I thought it had; I thought I was ready for what it meant to be done
with school, done with Uni.   I thought I could deal with it, that my
emotions of the issue wouldn't cause anything much different than what
I'd dealt with before.

	On the night of the handprints, though, I began to realize
differently.  On that night I figured out Uni, once and for all.  I
figured out, finally, what it meant to me, what it had done to me to be
a part of it; I saw a part of me that I rarely knew existed (no
mispellings) coming out as a part of the final moments in my school.

	It was more than what I had thought the night before, at Prom;
it wasn't just the people that I would miss, even if the people were
what made up the school.  While at that dance, I had gone through a few
minutes of just staring blindly into the crowd, looking for something to
hold onto so I wouldn't be forced to leave the school I'd always loved
so much.  

	I was standing in the couseling office in Uni the next day when
I realized what had really happened then.  
	
	When I had been staring into that crowd, I was about as
depressed as I can ever get.  What do I do?  What _can_ I do?  By the
Gods, somebody _help_ me!  That's what I had been thinking at Prom, in
the dim light, as I sat in a chair and stared.  

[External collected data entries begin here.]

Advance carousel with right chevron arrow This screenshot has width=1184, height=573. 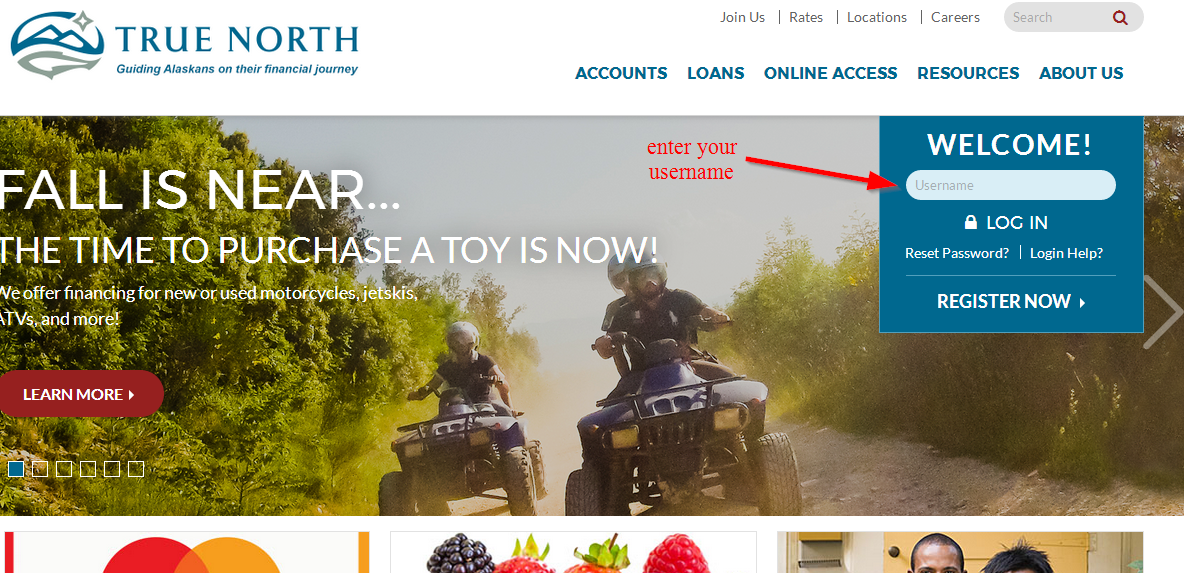tap(1163, 311)
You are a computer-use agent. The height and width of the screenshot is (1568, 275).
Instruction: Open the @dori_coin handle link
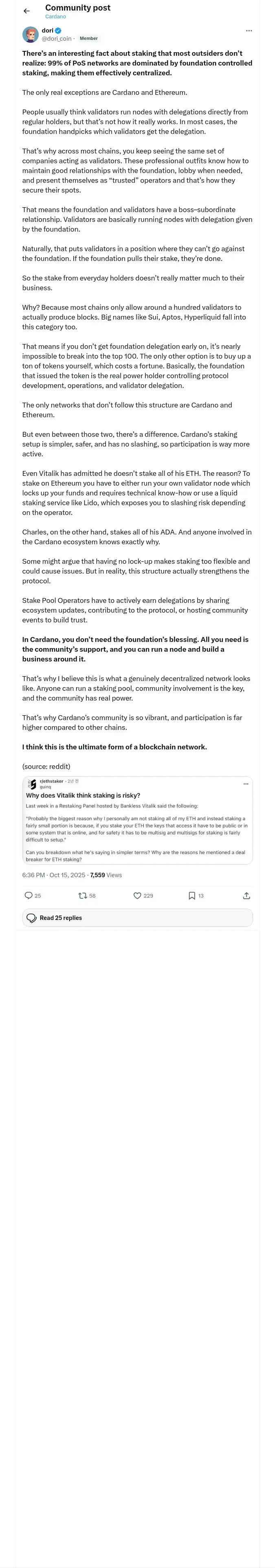[56, 38]
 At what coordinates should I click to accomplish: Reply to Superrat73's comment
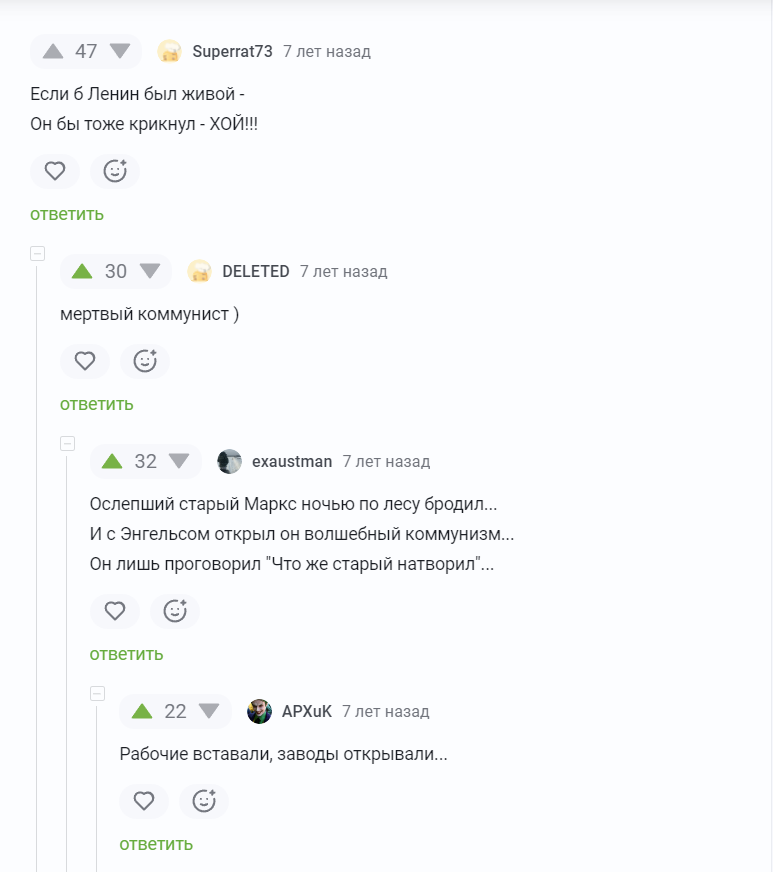tap(67, 214)
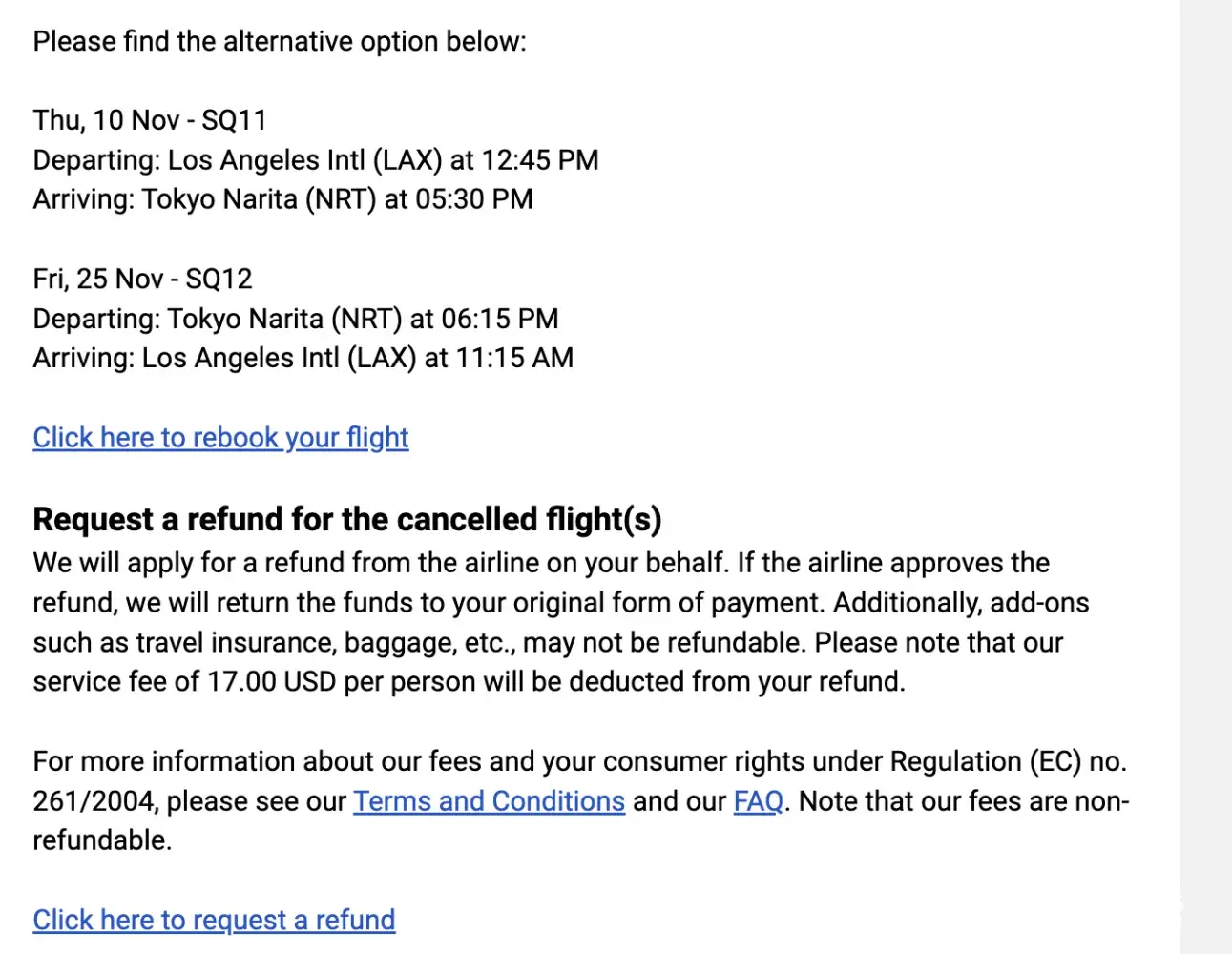The width and height of the screenshot is (1232, 954).
Task: Click 'Please find the alternative option below' text
Action: (x=279, y=42)
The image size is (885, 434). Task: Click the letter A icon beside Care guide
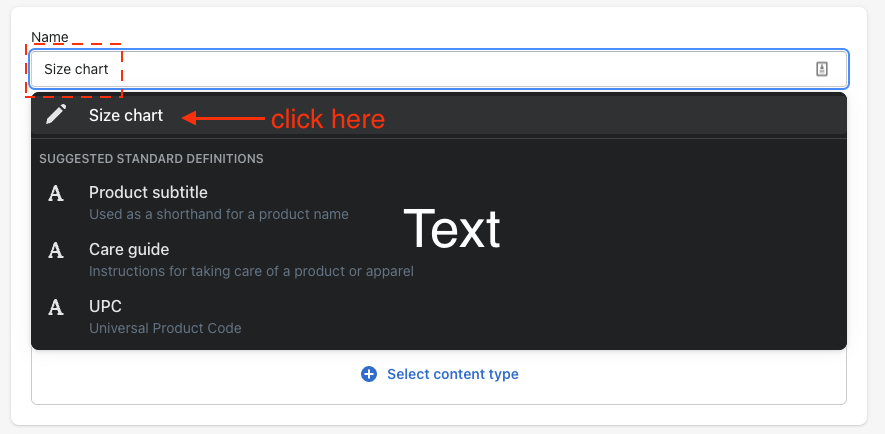click(56, 250)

	But I had been taken out of that state.  I had been pulled out
of my self-despair by people that actually cared, at least to some
extent, about what was going on with my life and wanted me to have a
good time.

	In the counseling office of Uni, standing alone, looking out
into the dark outside, I began to realize what Uni was all about.  As
Asako considered coming in and talking to me in there, I realized what
it was that I cared about so much.  

	I acted on it, and right away.  Lindsey and Amanda wanted to put
their handprints together; Lindsey was in the last five to be allowed to
do it, Amanda was right next to me in the order.  My solution was the
obvious one, but one that I doubt I would've chosen on most other nights
-- tell Lindsey that I'm switching with her.  

	I gave up what I could to make her just that little bit happier,
and this from someone that I hardly even know -- just a classmate, just
someone that I'd gone to school with ever since 6th grade.  
	
	I wouldn't do that for many people in this world, yet one of
them just happened to be a person I hardly knew.

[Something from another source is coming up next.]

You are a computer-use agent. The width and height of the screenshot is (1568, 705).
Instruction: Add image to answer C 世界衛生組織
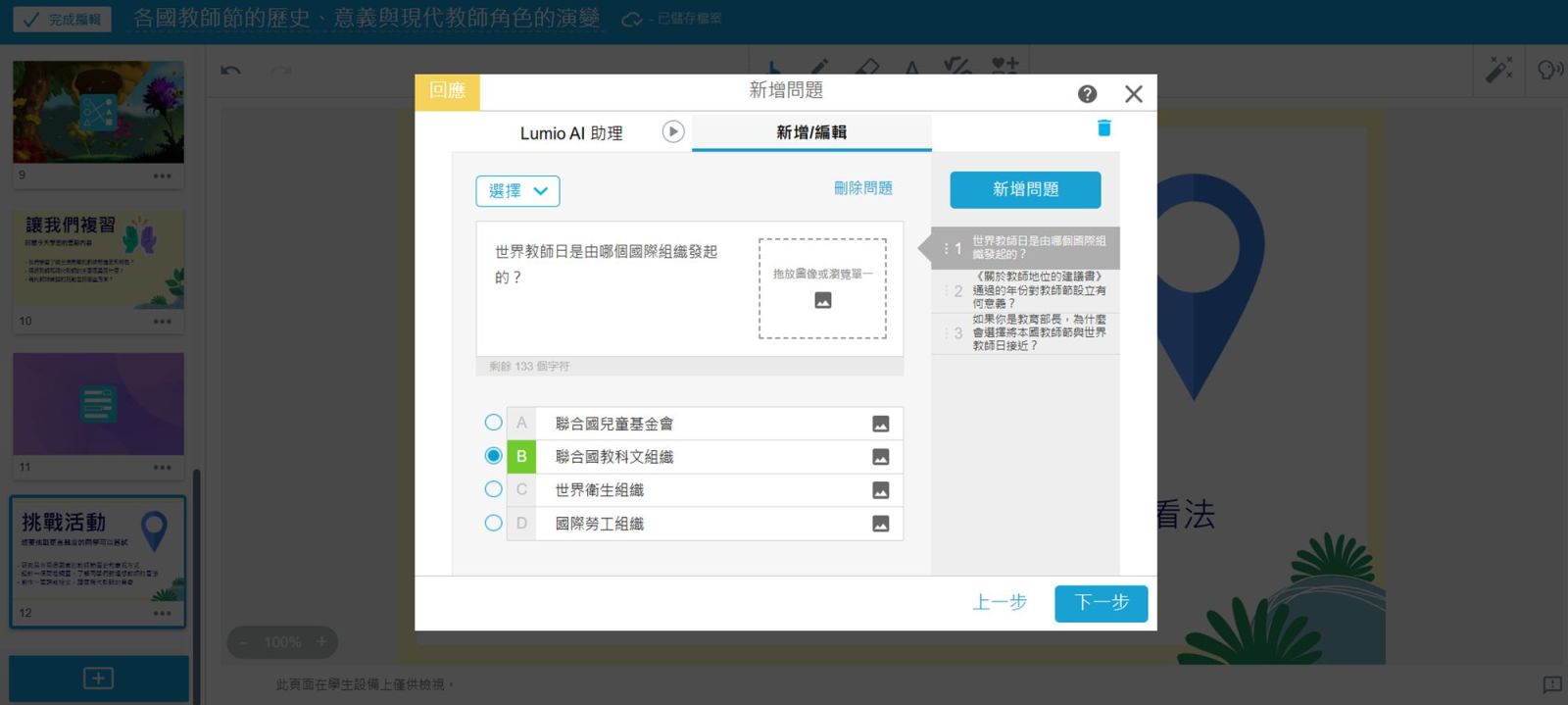[880, 490]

	That's what Uni's about.  It's about friendship, being friends
with people you don't know, but do trust.  It's about being able to do
whatever you can to help your friends out, even if they truly don't
deserve it.

	It's about friendship.

	I knew most of the population of Uni.  No matter how little I
knew everyone there, though, I could probably be considered a friend of
most of them.
	
	To Leif: thanks for the party, man.  You've been someone to look
up to for an entire year; I'll never forget ya.
	
	To Sang: I owe you one for snapping me out of my depression.  It
was good to see the movie with you, too.  I'll see you on campus, I
promise.

	To Sophie: I never really knew you, never talked with you for
any length of time while in school, never got a chance to figure out who
you are and what you want to do.  Thanks for letting me do so over the
last couple of days.

	To Hannah: you're the one person I sometimes wish I'd never met.
I'll never understand you; I don't _want_ to understand you.  But I'm
letting this go anyway.  The past is gone, my friend, and that includes
our battles.  Let it end, and let us remember only the good times.  

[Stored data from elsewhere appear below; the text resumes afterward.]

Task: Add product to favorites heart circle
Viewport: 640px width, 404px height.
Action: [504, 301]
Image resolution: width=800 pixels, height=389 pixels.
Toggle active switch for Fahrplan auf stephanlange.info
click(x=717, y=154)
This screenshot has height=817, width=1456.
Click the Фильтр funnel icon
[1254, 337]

	To Amy: you're one of those people that I'll _definitely_ see
again, like it or not, so I might as well go ahead and like it.  I owe
you more than just about anyone else in this world.  Thanks for not
instantly hating me, thanks for dealing with me, and thanks for being my
unofficial Prom date.  

	To Ellen: thanks for trying to snap me out of it.  It actually
helped.  

	To GP: I don't owe you anything.  Thanks for existing; we're
more alike than either of us will admit, and for that reason we like to
attack eack other.  Keep in touch.

	To Kirsten: yes, I really did see you again.  So sue me.

	To Nasri: you've been one of those people that most could
consider a friend anyway for most of the time I've known you.  Thanks
for dealing with me, and for not holding back.  

	To Ms. Hellyer: wow.  A faculty member that actually knows
what's going on.  I thank you for all the kind comments, and even for
the nasty ones.

	To Jessica: you still remember that I exist, and I think it's
for more than just Leif.  Thanks.

	To Shannon: your sense of humor is as twisted as my own, if not
more so.  That's comforting.  Good luck for your senior year; I think
you'll have a strange time of it.

	To Zhenya: thanks for showing me that I mean something, my dear.
I doubt I could possibly forget you.

	The list is not all inclusive.  I'm writing that mostly to
people that wouldn't ever read this, and wouldn't care to figure out
how; it's not to their faces, but it's what I've been thinking about.
There are plenty more people I'd like to put something down for, but I
won't.

	But there's one person...

	To Jenne: you've been that loyal reader for a long time now.
Even though you're eventually wandering off, I know you won't be gone
entirely; you'll take my stuff, even if you never want to respond to it.
You fight with me, but don't care.  You've helped me out more than you
could imagine, even if you've never let me do a thing for you.  Though I
may fear you and respect you beyond imagine, I still have to say it.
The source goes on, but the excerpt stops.